Work instructions: Word for word, restate the entries below from their first line through the line that contains "Click the 已通过 status label".

Extracted material:

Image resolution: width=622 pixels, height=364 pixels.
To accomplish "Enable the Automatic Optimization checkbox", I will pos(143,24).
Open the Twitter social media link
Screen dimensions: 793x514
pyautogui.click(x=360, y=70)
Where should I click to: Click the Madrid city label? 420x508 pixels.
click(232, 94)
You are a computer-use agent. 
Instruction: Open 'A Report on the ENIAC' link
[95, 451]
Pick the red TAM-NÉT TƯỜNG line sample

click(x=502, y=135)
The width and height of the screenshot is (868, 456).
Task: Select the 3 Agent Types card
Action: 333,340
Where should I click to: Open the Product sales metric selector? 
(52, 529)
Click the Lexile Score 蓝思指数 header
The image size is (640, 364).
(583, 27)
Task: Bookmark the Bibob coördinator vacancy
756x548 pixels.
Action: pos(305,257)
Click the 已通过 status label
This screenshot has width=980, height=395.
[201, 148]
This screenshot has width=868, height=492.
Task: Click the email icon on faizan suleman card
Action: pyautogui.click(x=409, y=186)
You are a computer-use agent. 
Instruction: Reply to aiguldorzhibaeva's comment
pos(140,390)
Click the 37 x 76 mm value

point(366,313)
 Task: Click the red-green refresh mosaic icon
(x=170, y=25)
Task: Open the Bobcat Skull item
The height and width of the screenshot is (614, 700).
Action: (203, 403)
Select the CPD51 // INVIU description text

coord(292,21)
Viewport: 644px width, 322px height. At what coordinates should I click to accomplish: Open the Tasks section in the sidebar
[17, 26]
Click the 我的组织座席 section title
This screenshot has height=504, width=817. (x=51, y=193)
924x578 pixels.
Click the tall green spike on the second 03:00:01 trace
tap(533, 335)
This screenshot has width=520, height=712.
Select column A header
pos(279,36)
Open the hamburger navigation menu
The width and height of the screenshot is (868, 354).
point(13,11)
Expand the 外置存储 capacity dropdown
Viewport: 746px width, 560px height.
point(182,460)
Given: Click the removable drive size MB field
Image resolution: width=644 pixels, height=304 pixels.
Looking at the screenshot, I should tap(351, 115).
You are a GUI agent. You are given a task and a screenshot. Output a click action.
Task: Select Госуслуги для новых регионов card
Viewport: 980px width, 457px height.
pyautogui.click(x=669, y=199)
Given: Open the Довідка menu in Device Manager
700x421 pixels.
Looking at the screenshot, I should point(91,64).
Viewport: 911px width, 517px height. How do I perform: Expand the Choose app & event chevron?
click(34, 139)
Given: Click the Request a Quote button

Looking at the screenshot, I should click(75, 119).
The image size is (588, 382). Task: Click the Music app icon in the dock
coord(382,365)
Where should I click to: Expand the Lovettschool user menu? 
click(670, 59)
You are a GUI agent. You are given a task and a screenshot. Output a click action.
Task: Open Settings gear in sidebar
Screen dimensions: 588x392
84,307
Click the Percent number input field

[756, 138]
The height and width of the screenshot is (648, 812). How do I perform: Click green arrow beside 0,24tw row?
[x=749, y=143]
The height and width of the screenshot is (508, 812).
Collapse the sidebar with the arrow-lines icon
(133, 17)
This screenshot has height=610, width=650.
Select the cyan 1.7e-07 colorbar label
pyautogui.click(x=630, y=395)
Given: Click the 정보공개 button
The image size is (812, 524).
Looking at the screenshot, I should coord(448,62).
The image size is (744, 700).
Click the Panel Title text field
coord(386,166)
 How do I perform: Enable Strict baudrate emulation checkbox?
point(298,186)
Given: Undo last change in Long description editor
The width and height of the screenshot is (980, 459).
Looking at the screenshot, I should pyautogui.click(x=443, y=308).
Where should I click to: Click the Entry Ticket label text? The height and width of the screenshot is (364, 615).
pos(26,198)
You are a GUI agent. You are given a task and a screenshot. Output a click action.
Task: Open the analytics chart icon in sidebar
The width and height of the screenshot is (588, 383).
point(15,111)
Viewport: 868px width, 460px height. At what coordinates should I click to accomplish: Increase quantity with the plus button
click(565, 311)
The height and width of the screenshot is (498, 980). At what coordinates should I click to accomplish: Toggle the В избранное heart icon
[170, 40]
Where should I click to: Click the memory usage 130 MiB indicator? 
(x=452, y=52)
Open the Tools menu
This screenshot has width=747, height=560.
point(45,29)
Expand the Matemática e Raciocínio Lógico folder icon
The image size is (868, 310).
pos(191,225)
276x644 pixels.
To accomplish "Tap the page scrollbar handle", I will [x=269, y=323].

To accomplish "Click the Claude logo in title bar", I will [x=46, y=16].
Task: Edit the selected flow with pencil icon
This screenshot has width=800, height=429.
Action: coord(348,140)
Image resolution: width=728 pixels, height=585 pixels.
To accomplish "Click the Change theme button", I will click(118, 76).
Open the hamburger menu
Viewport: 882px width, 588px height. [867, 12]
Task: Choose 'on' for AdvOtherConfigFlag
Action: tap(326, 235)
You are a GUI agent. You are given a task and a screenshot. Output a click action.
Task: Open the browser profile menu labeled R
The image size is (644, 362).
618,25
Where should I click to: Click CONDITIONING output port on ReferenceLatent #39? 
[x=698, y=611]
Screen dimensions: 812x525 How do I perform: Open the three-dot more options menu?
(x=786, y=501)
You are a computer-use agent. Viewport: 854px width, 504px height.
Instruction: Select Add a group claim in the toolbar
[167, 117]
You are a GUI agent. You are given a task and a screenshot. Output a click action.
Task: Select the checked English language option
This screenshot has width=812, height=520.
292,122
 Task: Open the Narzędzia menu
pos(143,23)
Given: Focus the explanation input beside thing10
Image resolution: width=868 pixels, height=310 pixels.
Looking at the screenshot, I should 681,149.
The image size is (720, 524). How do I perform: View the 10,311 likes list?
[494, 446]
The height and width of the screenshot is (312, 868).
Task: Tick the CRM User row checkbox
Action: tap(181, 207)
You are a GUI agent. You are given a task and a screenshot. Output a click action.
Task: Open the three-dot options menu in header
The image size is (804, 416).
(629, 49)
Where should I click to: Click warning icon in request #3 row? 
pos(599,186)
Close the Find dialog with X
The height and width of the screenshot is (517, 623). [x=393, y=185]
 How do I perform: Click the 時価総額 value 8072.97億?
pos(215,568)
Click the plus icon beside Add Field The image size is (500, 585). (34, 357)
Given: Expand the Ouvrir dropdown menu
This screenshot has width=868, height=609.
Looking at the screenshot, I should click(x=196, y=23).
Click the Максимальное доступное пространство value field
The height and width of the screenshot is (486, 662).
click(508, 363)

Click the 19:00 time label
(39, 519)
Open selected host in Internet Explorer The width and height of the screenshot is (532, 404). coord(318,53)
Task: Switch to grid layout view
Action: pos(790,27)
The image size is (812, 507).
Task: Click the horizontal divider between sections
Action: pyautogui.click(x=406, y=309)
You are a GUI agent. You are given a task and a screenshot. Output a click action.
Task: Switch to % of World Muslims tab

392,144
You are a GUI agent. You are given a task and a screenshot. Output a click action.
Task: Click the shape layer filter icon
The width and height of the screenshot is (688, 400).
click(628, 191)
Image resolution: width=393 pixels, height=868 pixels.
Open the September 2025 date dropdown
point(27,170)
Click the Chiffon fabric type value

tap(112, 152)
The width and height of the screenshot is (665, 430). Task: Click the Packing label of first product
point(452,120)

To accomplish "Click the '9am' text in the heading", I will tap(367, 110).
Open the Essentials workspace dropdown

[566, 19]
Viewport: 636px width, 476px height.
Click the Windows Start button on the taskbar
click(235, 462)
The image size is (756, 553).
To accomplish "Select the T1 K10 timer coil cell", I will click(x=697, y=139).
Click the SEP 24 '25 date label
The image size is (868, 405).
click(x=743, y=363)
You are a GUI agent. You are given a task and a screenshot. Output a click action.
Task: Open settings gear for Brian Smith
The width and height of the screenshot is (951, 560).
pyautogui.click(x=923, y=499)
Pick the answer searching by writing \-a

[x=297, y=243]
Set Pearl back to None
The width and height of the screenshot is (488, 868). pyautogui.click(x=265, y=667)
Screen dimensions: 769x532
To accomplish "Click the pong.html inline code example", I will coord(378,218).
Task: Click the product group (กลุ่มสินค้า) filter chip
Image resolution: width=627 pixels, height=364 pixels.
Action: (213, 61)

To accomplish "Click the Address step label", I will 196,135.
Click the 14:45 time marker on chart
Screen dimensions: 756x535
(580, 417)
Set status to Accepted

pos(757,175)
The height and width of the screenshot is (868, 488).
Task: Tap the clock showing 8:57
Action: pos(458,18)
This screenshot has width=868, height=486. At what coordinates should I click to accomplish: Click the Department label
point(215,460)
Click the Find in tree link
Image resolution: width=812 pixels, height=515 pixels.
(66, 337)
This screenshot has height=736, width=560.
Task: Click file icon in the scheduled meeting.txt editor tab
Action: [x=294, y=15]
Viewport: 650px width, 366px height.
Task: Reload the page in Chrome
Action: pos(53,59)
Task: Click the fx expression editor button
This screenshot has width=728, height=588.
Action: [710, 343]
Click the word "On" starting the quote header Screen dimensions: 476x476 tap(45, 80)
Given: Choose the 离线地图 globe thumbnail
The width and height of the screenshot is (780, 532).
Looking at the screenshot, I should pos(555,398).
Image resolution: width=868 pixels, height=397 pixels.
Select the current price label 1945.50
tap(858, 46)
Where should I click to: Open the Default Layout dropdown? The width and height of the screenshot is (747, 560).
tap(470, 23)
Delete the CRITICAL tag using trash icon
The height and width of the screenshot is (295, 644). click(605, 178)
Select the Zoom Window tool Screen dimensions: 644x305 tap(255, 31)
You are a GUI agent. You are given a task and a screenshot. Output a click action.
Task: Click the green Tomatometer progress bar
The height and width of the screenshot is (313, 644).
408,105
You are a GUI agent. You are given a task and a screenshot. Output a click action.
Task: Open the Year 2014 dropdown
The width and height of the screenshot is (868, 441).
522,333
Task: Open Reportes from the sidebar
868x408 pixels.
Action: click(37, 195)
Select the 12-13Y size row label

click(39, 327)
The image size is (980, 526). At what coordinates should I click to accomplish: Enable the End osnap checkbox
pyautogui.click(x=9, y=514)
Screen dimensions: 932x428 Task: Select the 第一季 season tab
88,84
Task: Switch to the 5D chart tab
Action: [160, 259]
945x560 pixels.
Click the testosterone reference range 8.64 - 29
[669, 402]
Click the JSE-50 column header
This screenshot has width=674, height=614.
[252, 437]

Reply to the task:
Image resolution: width=622 pixels, height=364 pixels.
To accomplish "Enable the Automatic Optimization checkbox", I will pos(143,24).
Open the Twitter social media link
Screen dimensions: 793x514
pyautogui.click(x=360, y=70)
Where should I click to: Click the Madrid city label? 420x508 pixels.
click(232, 94)
You are a computer-use agent. 
Instruction: Open 'A Report on the ENIAC' link
[95, 451]
Pick the red TAM-NÉT TƯỜNG line sample

click(x=502, y=135)
The width and height of the screenshot is (868, 456).
Task: Select the 3 Agent Types card
Action: 333,340
Where should I click to: Open the Product sales metric selector? 
(52, 529)
Click the Lexile Score 蓝思指数 header
The image size is (640, 364).
(583, 27)
Task: Bookmark the Bibob coördinator vacancy
756x548 pixels.
Action: pos(305,257)
Click the 已通过 status label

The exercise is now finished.